At the heart of their differences is a disagreement between how large a bill the state may be facing. Conservative estimates put it around $2 billion, though it could be as much as $6 billion over the next decade. Move MN, a coalition of 200 Minnesota businesses calling on legislators to fix infrastructure, cites other estimates that put the backlog at $20 billion over 20 years.

Move MN co-chair Margaret Donahoe called their package of proposed tax hikes released Thursday modest, but necessary to reliably fund transportation. It would generate an estimated $850 million annually.

"You can't compete in a 21st-century economy with a 20th-century transportation system," said coalition member Doug Peterson, president of the Minnesota's farmer's union.

The group wants to add a 6.5 percent sales tax to gasoline sales, in addition to the state's current 28.5 cent per gallon tax. With prices at $2 per gallon, the change would add about $2 to a 14-gallon tank of gas. Move MN also wants legislators to increase sales taxes in the Twin Cities metro area by three-quarters of a cent, raise license tab fees and close a tax loophole for leased cars.

Dayton has pitched a similar plan to fix roads and bridges and make expansions. And though he told the Minnesota Chamber of Commerce Wednesday he's open to alternatives, he's stressed that any transportation package needs to generate reliable revenue — no short-term fixes.

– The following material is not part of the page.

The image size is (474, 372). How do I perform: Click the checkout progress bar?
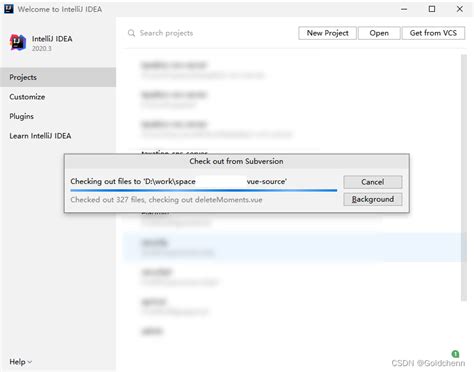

Citing a desire to avoid another tax increase on Minnesota residents, Republicans who control the state House opted for a scaled-back plan that injects some money for transportation fixes.

It would transfer $200 million of the state's projected $1 billion surplus for road repairs, require state transportation officials to spend nearly all of a special fund, and find budgetary savings that would be used for roads and highways.

Minority Leader Paul Thissen made clear House Democrats wouldn't band with the GOP to support their plan, as Republicans did in 2008 to pass that transportation package.

"They're already waving the white flag on a long-term transportation solution," he said. "What they're proposing isn't even half a Band-Aid."